Chef Alvin Leung aka “The Demon Chef” is known across the culinary scene in Canada and around the world. But it wasn’t how his career began. Fun fact, Leung made the decision to switch his career from engineer to chef at the age of 42 and made a life changing decision to follow his passion and it’s paid off. His restaurant Bo Innovation in Hong Kong was awarded a three Michelin star rating and he now has multiple restaurants around the world including R&D in Toronto’s Chinatown.
Leung, with his fiery personality, is also known as one of the judges on MasterChef Canada. So, after learning about his history, it comes as no surprise that Leung isn’t afraid of living life to its fullest. He’s teamed up with Abbott, a global health care company and makers of FreeStyle Libre, to show diabetics that the culinary world can still be exciting despite the challenges.
Chef Leung recently hosted a culinary experience at Toronto’s St. Lawrence Market Kitchen studio. Speaking through his experience, the famed chef pulled away the tough persona and revealed the realities of living everyday with diabetes. Yes, difficult for the everyday person but imagine one being a chef?
The food and lifestyle writers in attendance were very curious as he spent a few hours not only through a hands-on cooking session but explaining how the FreeStyle Libre device has made life a lot easier. On a side note, Chef Leung jokingly mentioned that he’s not your typical chef covered in tattoos for the sheer reasons of hating needles.
The FreeStyle Libre came into the Canadian market in 2018 and is now gaining the attention of diabetics as a more user friendly way of glucose monitoring. In a survey conducted by Abbott, respondents shared that if they could change anything about the way they manage the disease, 77 per cent said they would want something that doesn’t involve daily finger pricks. 62 per cent also wanted something that provided continuous readings, and 49 per cent would use something more discreet. The device is now available in 46 countries worldwide.
How it works? The kit comes with two water resistant sensors and a monitor. The sensor patch is adhered to the skin on the upper arm. It can stay there for up to 14 days. The sensor automatically stores glucose readings day and night. With the compact hand-held monitor, a close tap to the sensor offers the reading instantly without the prick of a finger.

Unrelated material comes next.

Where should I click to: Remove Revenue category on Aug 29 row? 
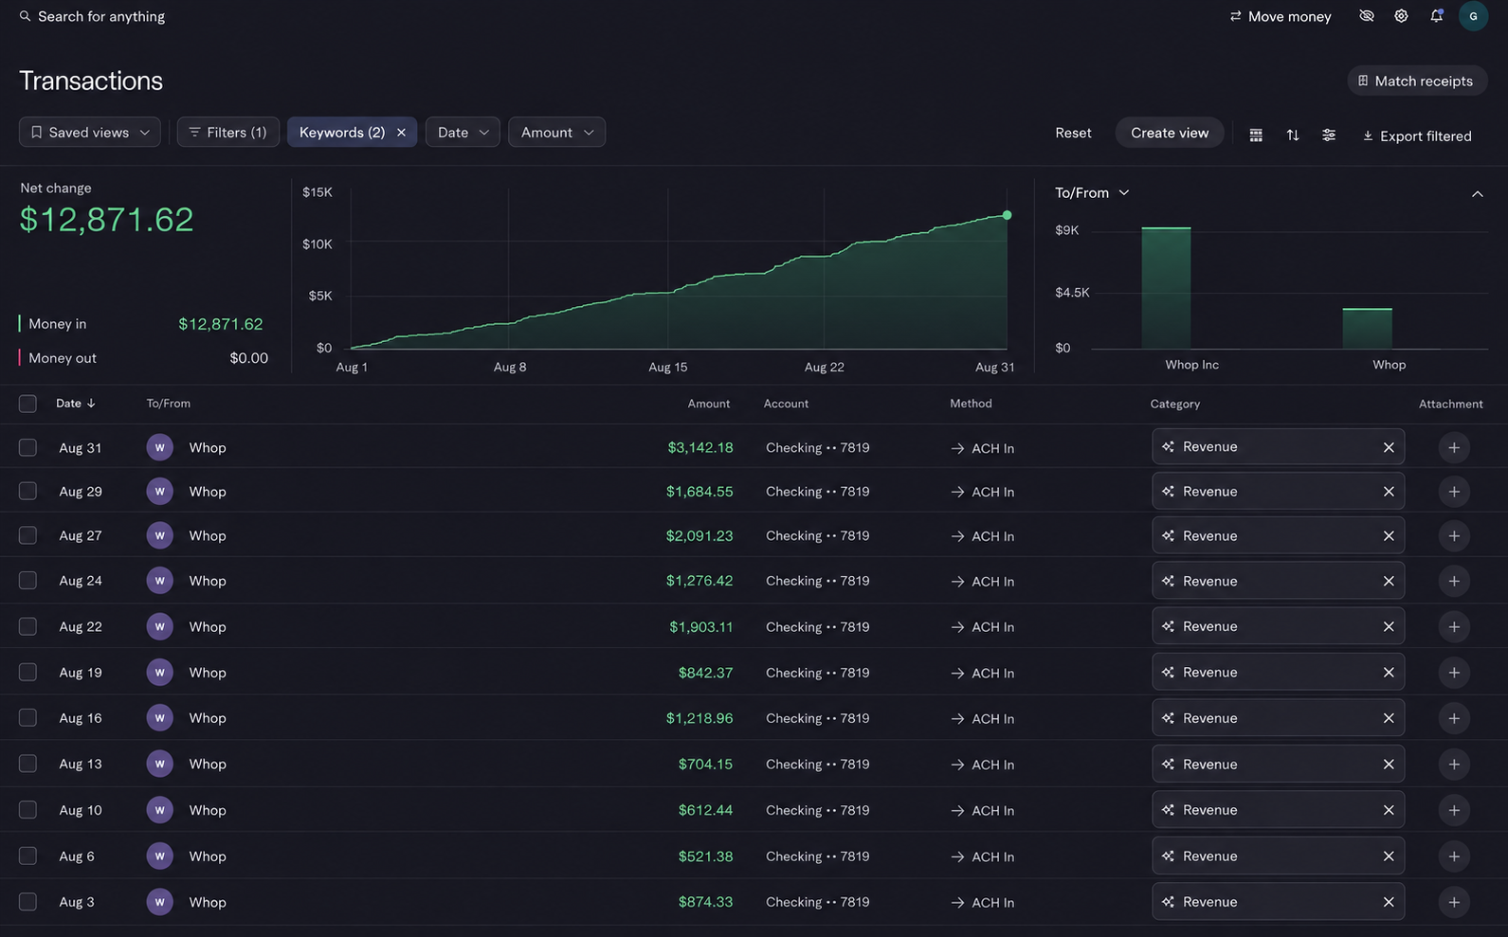click(1389, 492)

Should you forget to take the monitor with you on the go, or prefer using your phone, the FreeStyle LibreLink App (iOS 11 or higher) is a convenient way to monitor levels on-the-go, offering personal reports and access to glucose insights including daily patterns, trends, history and the ability to track food, insulin use, exercise and more. WiFi is not needed to scan the sensor. There’s also the ability to share the information with healthcare providers.
Chef Leung explains that this device has made self-management a lot easier and will now monitor more frequently which, overall, leads to better lifestyle and eating choices.
If you monitor as often as I do, you can really see how your body reacts to different foods.